The per-language analysis shows that all languages consistently benefited from finetuning, with improvements of a similar scale. This indicates that the finetuned model generalizes well across diverse Indic languages, rather than favoring only a subset.
Such uniform gains across languages strengthen the reliability of the model for multilingual applications, ensuring that performance improvements are not biased toward specific linguistic families.
The detailed per-language results are presented in the following table.
📊 Per-Language Results on sarvamai/arc-challenge-indic
| Language | Base Model Accuracy | Base Model Acc. Norm | IndicPhi-mini Accuracy | IndicPhi-mini Acc.
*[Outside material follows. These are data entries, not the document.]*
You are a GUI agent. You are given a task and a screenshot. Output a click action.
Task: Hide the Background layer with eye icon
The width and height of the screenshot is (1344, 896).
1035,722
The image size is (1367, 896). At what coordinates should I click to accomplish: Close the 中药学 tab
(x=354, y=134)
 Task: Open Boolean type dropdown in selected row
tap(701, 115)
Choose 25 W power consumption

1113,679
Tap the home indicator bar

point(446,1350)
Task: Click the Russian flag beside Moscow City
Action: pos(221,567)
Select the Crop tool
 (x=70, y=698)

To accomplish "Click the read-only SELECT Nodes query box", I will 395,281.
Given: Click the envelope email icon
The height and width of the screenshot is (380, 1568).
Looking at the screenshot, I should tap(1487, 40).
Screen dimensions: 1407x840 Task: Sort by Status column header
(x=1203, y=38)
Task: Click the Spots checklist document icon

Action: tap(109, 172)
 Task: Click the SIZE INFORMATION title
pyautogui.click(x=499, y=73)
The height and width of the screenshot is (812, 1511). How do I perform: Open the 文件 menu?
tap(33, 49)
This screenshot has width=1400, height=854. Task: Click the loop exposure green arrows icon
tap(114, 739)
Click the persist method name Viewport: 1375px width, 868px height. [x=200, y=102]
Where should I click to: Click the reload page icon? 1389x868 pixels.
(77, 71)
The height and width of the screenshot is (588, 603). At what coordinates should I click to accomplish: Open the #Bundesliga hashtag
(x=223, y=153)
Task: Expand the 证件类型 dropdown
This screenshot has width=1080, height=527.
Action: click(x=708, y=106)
Norm |
|---|---|---|---|---|
| Hindi | 22.61 | 26.17 | 25.15 | 29.40 |
| Kannada | 20.96 | 25.83 | 23.64 | 30.01 |
| Tamil | 20.78 | 24.61 | 24.28 | 29.11 |
| Telugu | 20.70 | 26.00 | 24.00 | 30.45 |
| Bengali | 21.91 | 25.04 | 25.22 | 29.80 |
| Gujarati | 18.17 | 21.30 | 22.87 | 26.40 |
| Malayalam | 22.26 | 23.91 | 25.64 | 27.01 |
| Marathi | 19.65 | 25.22 | 23.41 | 28.98 |
| Odia | 22.26 | 24.17 | 26.01 | 28.65 |
📊 Per-Language Results on sarvamai/mmlu-indic
| Language | Base Model Accuracy | IndicPhi-mini Accuracy |
|---|---|---|
| Hindi | 30.34 | 33.99 |
| Kannada | 26.53 | 30.01 |
| Tamil | 27.58 | 30.75 |
| Telugu | 26.07 | 30.98 |
| Bengali | 28.37 | 32.01 |
| Gujarati | 26.47 | 29.29 |
| Malayalam | 28.28 | 32.45 |
| Marathi | 27.92 | 30.11 |
| Odia | 25.69 | 28.97 |
Conclusion:
This work demonstrates that fine-tuning Phi-mini-MoE on a carefully curated Indic corpus can significantly improve its performance on multilingual reasoning and knowledge tasks. By aggregating diverse datasets and standardizing them into a clean instruction-following format, we enabled the model to better capture the nuances of Indic languages. The use of efficient techniques such as QLoRA quantization and LoRA adapters ensured that this adaptation remained practical on limited hardware. Consistent gains on benchmarks highlight the value of curated quality data and lightweight fine-tuning strategies in equipping compact models with stronger Indic language capabilities.